Over 2012, Ukraine made it easier to start business in the country, introduced tax relief measures, and improved property registration procedures, according to the World Bank’s Doing Business 2013 report. We met up with TMF Group’s managing director in Ukraine Pavlo Boyko to talk about applied aspects of doing business in Ukraine and actual experiences foreign investors have in the Eastern European country.
By Maria Ivanova, Interviewing Pavlo Boyko, Managing Director TMF Group in the Ukraine (August 2013)
As TMF Group provides financial reporting, tax and payroll services for foreign investors in Ukraine, we began our interview with the question where in Ukraine a foreign business should invest. “I wish I knew the magic formula Industry X + Country Ukraine = Profit Z. There is no such formula in general,” explained Boyko. If a business has a sound business model and talented leadership there’s no reason for it to be unprofitable in Ukraine, or anywhere else. “We have an 80/20 rule,” continued Boyko. “80 percent of the [business] processes around the globe are the same, and just 20 percent are locally specific.”
“While doing business in Ukraine you have to know your partner,” insists Boyko. “And do your homework.” Prior to entering the market, a company should decide whether the market is as promising as it is thought to be, whether there are scaling opportunities in Ukraine, etc.
Yet, TMF Group’s local experience - the company branched out to Ukraine back in 2006 - shows that energy and banking sectors, telecommunications, real estate, pharmaceuticals, clinical research, agriculture, headhunting, and luxury goods are the areas of Ukrainian market that keep attracting foreign investors.

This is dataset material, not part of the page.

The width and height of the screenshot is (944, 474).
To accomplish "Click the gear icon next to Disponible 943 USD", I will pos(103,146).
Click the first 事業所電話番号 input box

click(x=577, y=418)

Most attractive at the moment are niche sectors, e.g. engineering in renewable energies, as they are not filled at the moment.
IT is one of the most profitable sectors for foreign investment in Ukraine, according to Boyko. Compared to that of western counterparts, an hour of Ukrainian IT professionals’ work is dirt cheap, which equals instant profit. “Within one week or month the code which those guys could work out is worth much more than the office rent and other investment,” said Boyko.
Despite popular belief, Boyko reckons that corruption is not necessarily an issue in Ukraine. “There are examples - our clients are good examples of that, and there are many more - of companies [in Ukraine] that do not allow those practices,” said Boyko. “It’s possible to do business in Ukraine in a non-corrupt way and be profitable,” he emphasized.
Ukrainians like to grumble, explained Boyko. “We complain about Ukrainian practices, we complain about how corrupt the country is... We like to shock foreigners with some striking examples that, indeed, happen, but talking about them so often makes them [seem like] a rule rather than an exception,” he commented. Negative news travels very fast and its impact might overwhelm the results provided by relevant market research on the country, any climbs up in the international ratings and legislative improvements, he argued.
Negative news can be damaging, but which of the positive ones make the most impact? We asked Mr. Boyko about the possible effects of signing the Association Agreement between Ukraine and the EU. “It’s a signal, … a psychological impulse. That’s definitely so,” he stated.
To conclude our conversation, we returned to the much talked about UEFA European Football Championship EURO 2012. We asked Mr. Boyko about EURO 2012 impact on the investors’ perception of Ukraine. Huge infrastructure projects catalyzed by the championship became the trigger for service providers and construction companies to enter Ukraine, consider it, or participate in tenders, Boyko told us. “That’s definitely a reason for many companies to come,” he said.